→ **THE TASK**
Every line of the entries with the word "icon" in it should be shown.

→ **THE RECORDS**

┌──

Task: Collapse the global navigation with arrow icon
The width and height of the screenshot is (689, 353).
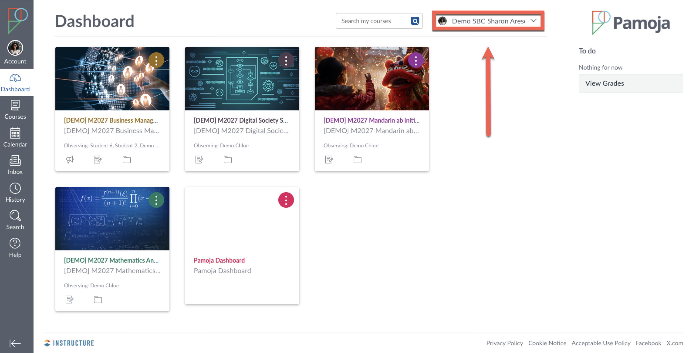Action: pyautogui.click(x=15, y=343)
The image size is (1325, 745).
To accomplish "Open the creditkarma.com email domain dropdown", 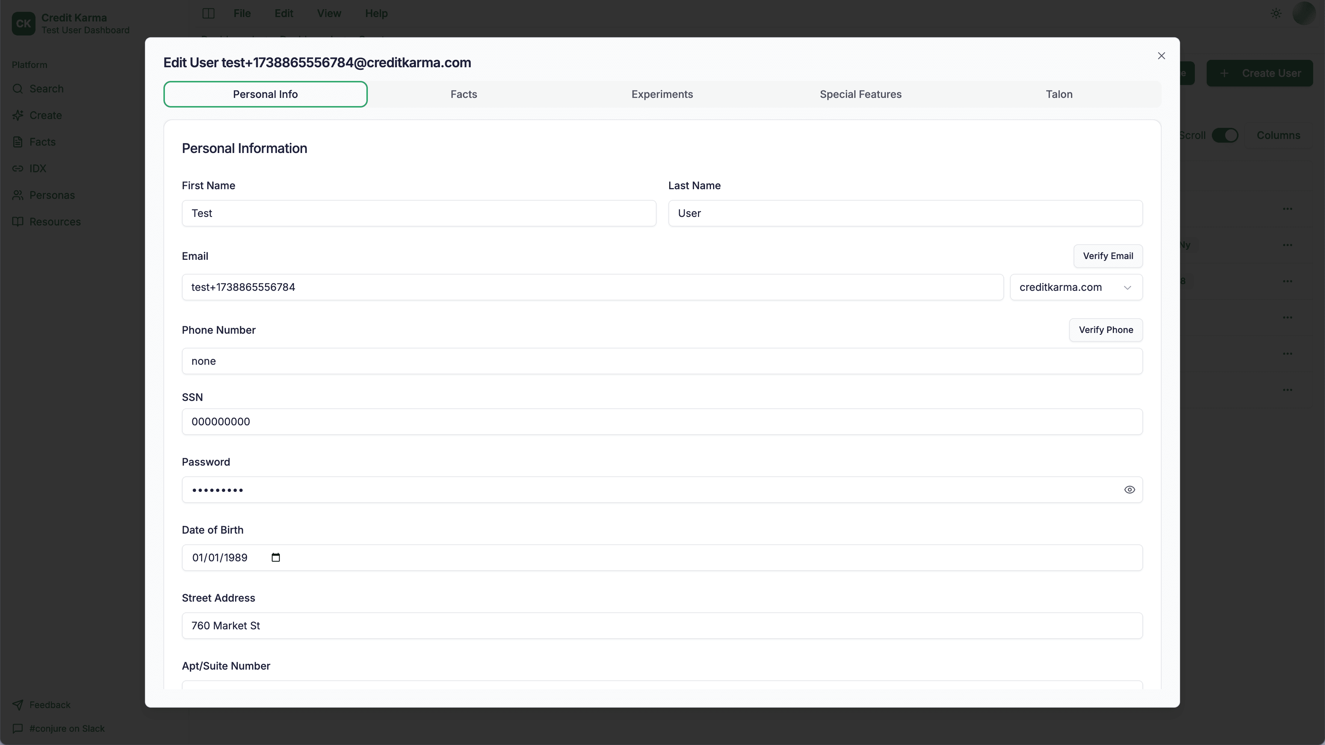I will [1075, 287].
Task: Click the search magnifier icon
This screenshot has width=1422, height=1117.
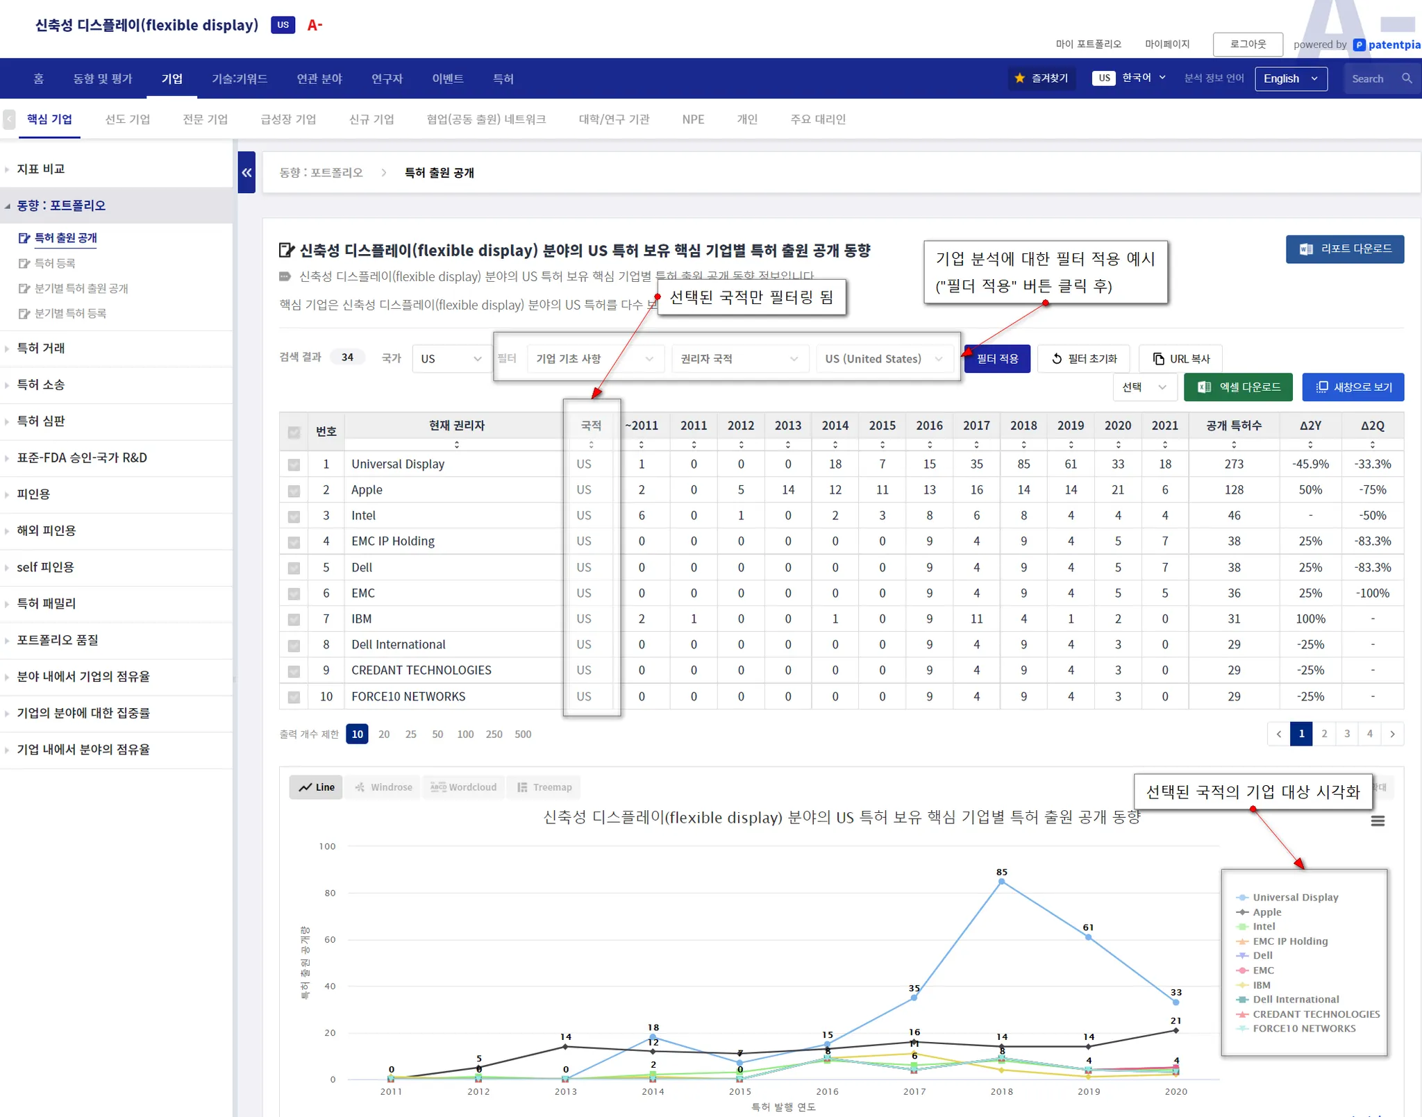Action: click(x=1407, y=78)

└──

→ **COMPLETED TASK**
Task: Collapse the global navigation with arrow icon
Task: Click the search magnifier icon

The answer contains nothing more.